A primeira peça é Agamenon, chefe do exército grego contra Troia, que teve que sacrificar sua filha Ifigênia a fim de que os deuses soprassem o vento pra mover a armada de mil navios argivos.

A peça trata de sua volta pra casa. Uma convenção trágica exigia que a ação no palco não excedesse 24 horas. Por isso, temos a primeira cena onde um guarda vê a fogueira que avisava a vitória dos gregos e poucas horas mais tarde Agamenon já de volta.
Traz consigo a cativa Cassandra, princesa troiana, filha de Hécuba. Clitemnestra, a esposa do comandante, que jamais perdoara o marido pela imolação de Ifigênia, ira-se ainda mais quando vê a concubina de Agamenon. Se já nutria o plano de assassinar o marido, a presença da profetisa em quem ninguém acreditava a faz ter mais um motivo pra vingança.
A essa altura, Clitemnestra já dividia a cama com Egisto e em se tratando duma cultura onde a mulher praticamente não era considerada gente, a rainha tem toda a antipatia do coro. Um dos estratagemas pra “desqualificar” a rainha é reclamar que suas atitudes e procedimentos são “masculinos”.
Agamenon traz algumas cenas famosas, como quando o prócer desce de sua carruagem e a esposa lhe oferece um tapete carmim para caminhar. Representação cênica do banho de sangue que seria seu retorno à amaldiçoada casa átrida.
Devido à sobrecarga de fim de ano, demorou pra eu ler As Coéforas, segunda peça da única trilogia grega íntegra.
Alguns anos se passaram desde o assassinato de Agamenon. Com medo de vingança, Clitemnestra enviara o filho Orestes, ainda bebê, pra ser criado longe de casa. À filha Electra reserva uma vida de semiescravidão.

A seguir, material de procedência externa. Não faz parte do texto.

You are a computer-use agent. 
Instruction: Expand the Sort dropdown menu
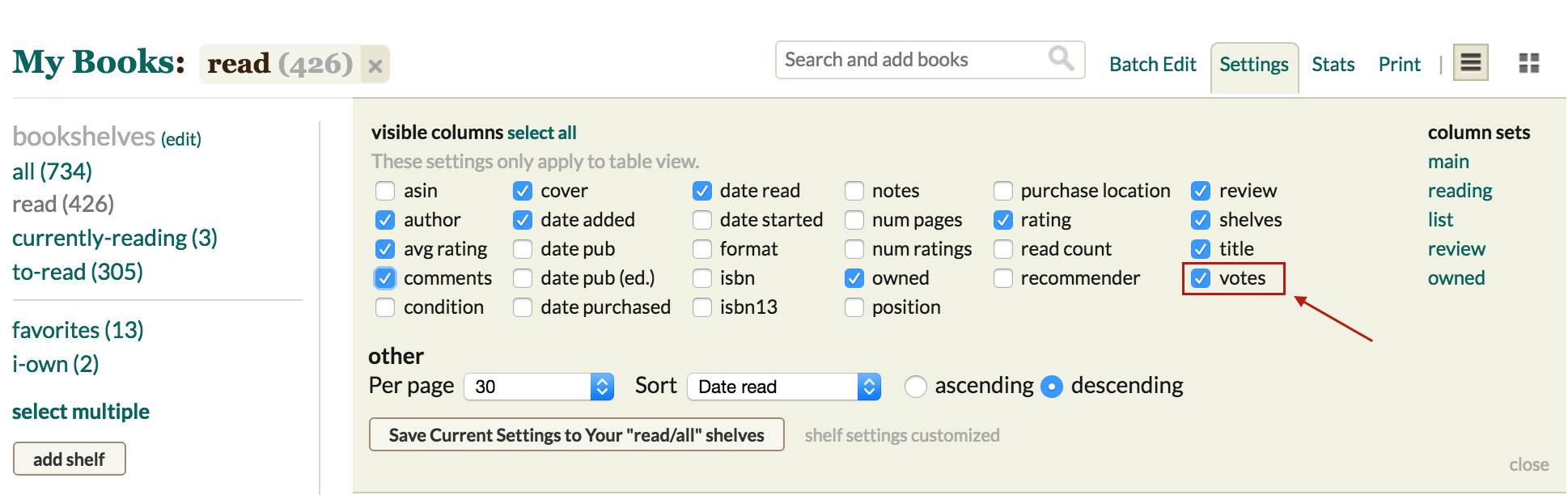click(x=783, y=387)
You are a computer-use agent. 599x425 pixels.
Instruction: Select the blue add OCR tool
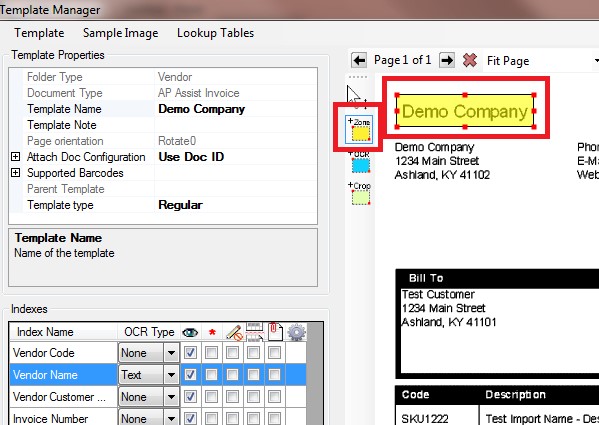click(x=360, y=163)
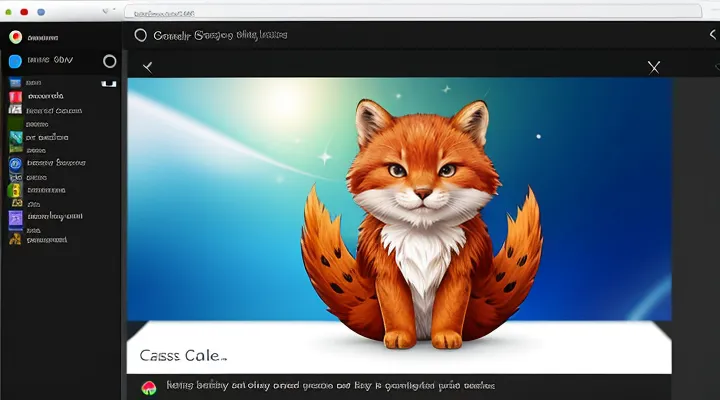Click the yellow-green icon in the sidebar list

pyautogui.click(x=15, y=189)
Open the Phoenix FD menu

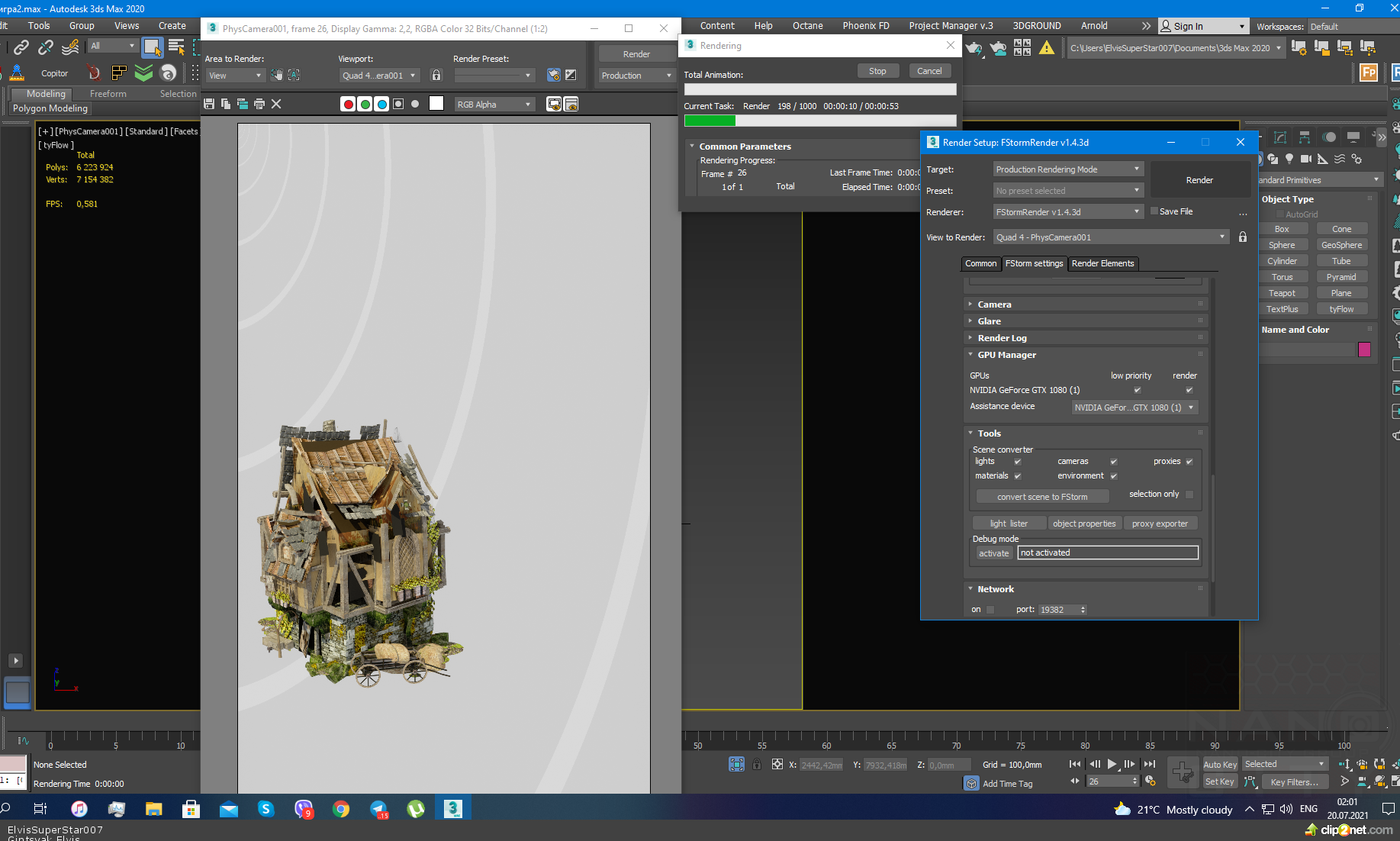tap(865, 25)
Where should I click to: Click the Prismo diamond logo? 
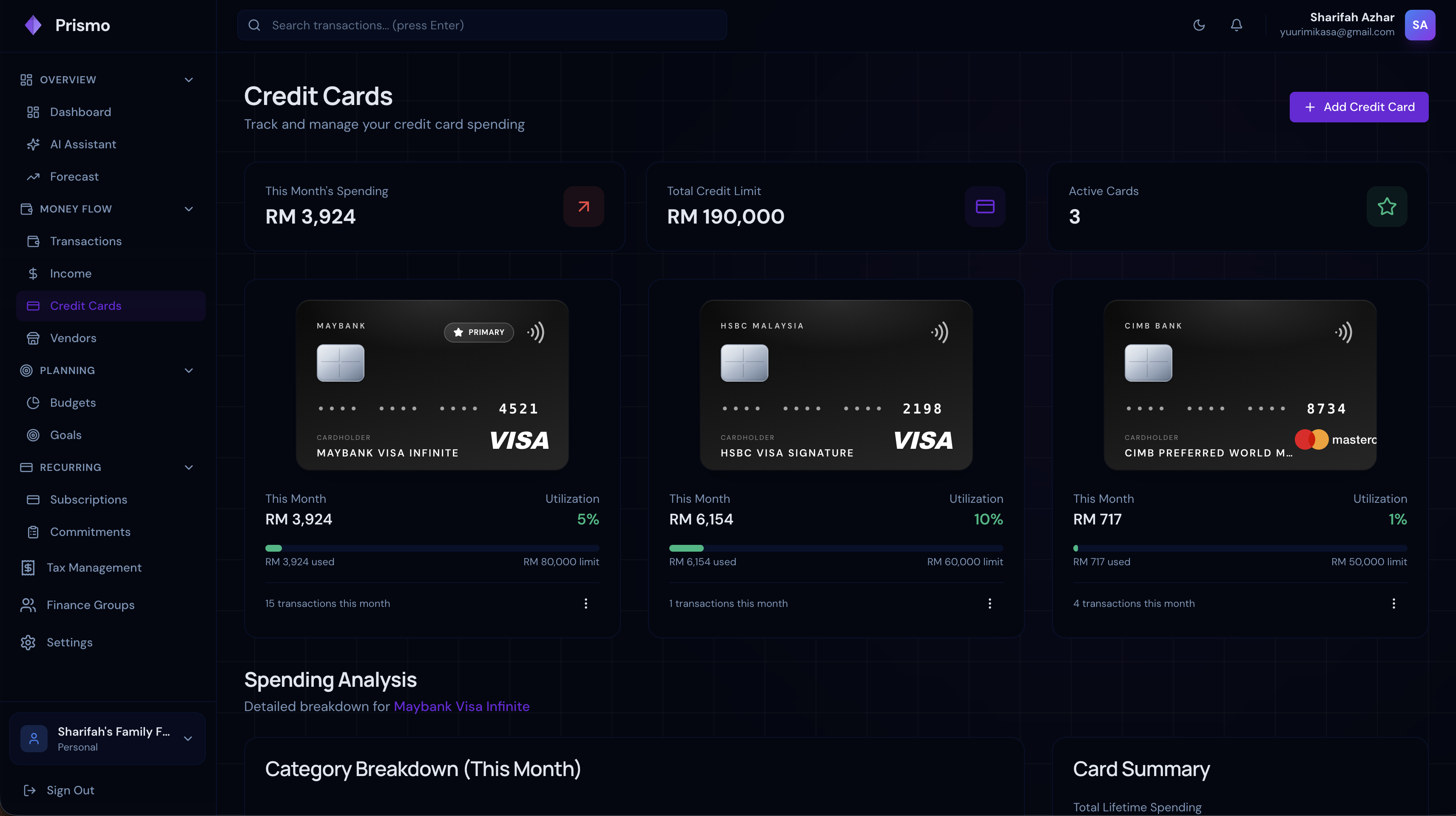(x=33, y=25)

Um dia, Electra e o coro de escravas vão fazer oferendas no túmulo do finado rei. Não sabem que antes delas, o jovem Orestes regressara do exílio com a missão de vingar a morte do pai, ordens do deus Apolo. O príncipe deixara um cacho de seus cabelos sob a sepultura. Comparando o formato das pegadas e a cor dos cabelos, Electra conclui que o irmão está cerca. Orestes sai do esconderijo e revela-se à irmã, numa linda cena.
Esse reconhecimento de personagens desaparecidas ou misteriosas é elemento comum nas tragédias e recebe o nome de anagnorese. A das Coéforas é hilariante – mesmo grandes autores deslizam – e o bilioso Eurípedes não desperdiçou munição: em sua Electra, tira sarro da desajeitada anagnorese esquiliana. Bitch slap na Grécia Clássica, gente! Tenso, mas, Ésquilo mereceu. Usar um cacho de cabelo de alguém que não se vê há anos e o formato duma pegada, tão diferentes os pés de homem e mulher? Me deixa, Ésquilo!
Como o olho por olho impera no mundo trágico, sabemos que Clitemnestra morrerá sem escapatória.  Que situação a do amaldiçoado Orestes: Loxias (Apolo) incumbiu-o de matar a própria mãe. Nas Coéforas, o herói trágico titubeia por alguns segundos, mas cumpre o fatídico destino.
Como os átridas são danados, o jovem sairá no prejuízo de qualquer jeito. Se não eliminasse a mãe, incorreria na ira de Apolo. Ao apunhalá-la, enfurece as Erínias, deusas da vingança, especialmente dos crimes de sangue. 
Não adianta esperar “bondade” das divindades gregas, personificações de sentimentos, fenômenos físicos e naturais etc. Também não se deve acusa-las de “más”.Poseidon é o mar, pronto. E o mar traga inocentes e culpados; homens, mulheres e crianças indistintamente.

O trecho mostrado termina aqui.